What the task asks: Each record below is to be set down again precisely.

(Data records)

──────

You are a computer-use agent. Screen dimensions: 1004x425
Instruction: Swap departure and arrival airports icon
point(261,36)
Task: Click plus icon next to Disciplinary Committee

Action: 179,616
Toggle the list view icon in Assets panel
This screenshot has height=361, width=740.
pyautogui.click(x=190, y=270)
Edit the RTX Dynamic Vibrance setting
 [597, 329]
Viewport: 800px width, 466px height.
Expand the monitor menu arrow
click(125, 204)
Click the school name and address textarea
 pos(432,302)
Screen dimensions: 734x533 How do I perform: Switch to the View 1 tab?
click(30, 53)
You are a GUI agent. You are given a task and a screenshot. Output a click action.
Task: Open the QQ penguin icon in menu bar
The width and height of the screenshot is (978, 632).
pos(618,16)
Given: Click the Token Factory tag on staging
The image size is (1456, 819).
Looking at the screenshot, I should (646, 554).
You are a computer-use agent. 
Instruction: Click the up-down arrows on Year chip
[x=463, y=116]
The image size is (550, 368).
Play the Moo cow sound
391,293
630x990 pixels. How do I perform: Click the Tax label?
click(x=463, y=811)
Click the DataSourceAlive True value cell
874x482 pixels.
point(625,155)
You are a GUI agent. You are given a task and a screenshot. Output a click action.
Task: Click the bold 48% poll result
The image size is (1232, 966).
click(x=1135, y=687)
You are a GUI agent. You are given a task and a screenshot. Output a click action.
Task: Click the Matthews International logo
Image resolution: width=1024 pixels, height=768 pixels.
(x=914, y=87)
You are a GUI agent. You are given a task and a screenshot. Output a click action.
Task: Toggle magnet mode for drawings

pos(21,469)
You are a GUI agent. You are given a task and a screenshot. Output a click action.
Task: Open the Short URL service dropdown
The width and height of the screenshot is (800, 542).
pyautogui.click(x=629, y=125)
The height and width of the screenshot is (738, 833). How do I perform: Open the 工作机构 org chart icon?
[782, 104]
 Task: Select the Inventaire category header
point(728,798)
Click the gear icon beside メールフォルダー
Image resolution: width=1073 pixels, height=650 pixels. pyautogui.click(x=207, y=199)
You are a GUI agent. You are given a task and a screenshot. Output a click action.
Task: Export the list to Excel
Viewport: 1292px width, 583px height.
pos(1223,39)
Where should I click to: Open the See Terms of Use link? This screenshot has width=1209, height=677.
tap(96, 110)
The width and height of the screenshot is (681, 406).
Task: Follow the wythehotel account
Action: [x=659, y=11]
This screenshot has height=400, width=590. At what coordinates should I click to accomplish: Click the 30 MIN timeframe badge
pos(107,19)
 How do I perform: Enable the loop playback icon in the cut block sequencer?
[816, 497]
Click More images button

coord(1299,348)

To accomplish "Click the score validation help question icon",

──────

Result of this task:
You are a computer-use agent. Screen dimensions: 1004x425
Instruction: Swap departure and arrival airports icon
point(261,36)
Task: Click plus icon next to Disciplinary Committee

Action: 179,616
Toggle the list view icon in Assets panel
This screenshot has height=361, width=740.
pyautogui.click(x=190, y=270)
Edit the RTX Dynamic Vibrance setting
 [597, 329]
Viewport: 800px width, 466px height.
Expand the monitor menu arrow
click(125, 204)
Click the school name and address textarea
 pos(432,302)
Screen dimensions: 734x533 How do I perform: Switch to the View 1 tab?
click(30, 53)
You are a GUI agent. You are given a task and a screenshot. Output a click action.
Task: Open the QQ penguin icon in menu bar
The width and height of the screenshot is (978, 632).
pos(618,16)
Given: Click the Token Factory tag on staging
The image size is (1456, 819).
Looking at the screenshot, I should (646, 554).
You are a computer-use agent. 
Instruction: Click the up-down arrows on Year chip
[x=463, y=116]
The image size is (550, 368).
Play the Moo cow sound
391,293
630x990 pixels. How do I perform: Click the Tax label?
click(x=463, y=811)
Click the DataSourceAlive True value cell
874x482 pixels.
point(625,155)
You are a GUI agent. You are given a task and a screenshot. Output a click action.
Task: Click the bold 48% poll result
The image size is (1232, 966).
click(x=1135, y=687)
You are a GUI agent. You are given a task and a screenshot. Output a click action.
Task: Click the Matthews International logo
Image resolution: width=1024 pixels, height=768 pixels.
(x=914, y=87)
You are a GUI agent. You are given a task and a screenshot. Output a click action.
Task: Toggle magnet mode for drawings

pos(21,469)
You are a GUI agent. You are given a task and a screenshot. Output a click action.
Task: Open the Short URL service dropdown
The width and height of the screenshot is (800, 542).
pyautogui.click(x=629, y=125)
The height and width of the screenshot is (738, 833). How do I perform: Open the 工作机构 org chart icon?
[782, 104]
 Task: Select the Inventaire category header
point(728,798)
Click the gear icon beside メールフォルダー
Image resolution: width=1073 pixels, height=650 pixels. pyautogui.click(x=207, y=199)
You are a GUI agent. You are given a task and a screenshot. Output a click action.
Task: Export the list to Excel
Viewport: 1292px width, 583px height.
pos(1223,39)
Where should I click to: Open the See Terms of Use link? This screenshot has width=1209, height=677.
tap(96, 110)
The width and height of the screenshot is (681, 406).
Task: Follow the wythehotel account
Action: [x=659, y=11]
This screenshot has height=400, width=590. At what coordinates should I click to accomplish: Click the 30 MIN timeframe badge
pos(107,19)
 How do I perform: Enable the loop playback icon in the cut block sequencer?
[816, 497]
Click More images button

coord(1299,348)

To accomplish "Click the score validation help question icon",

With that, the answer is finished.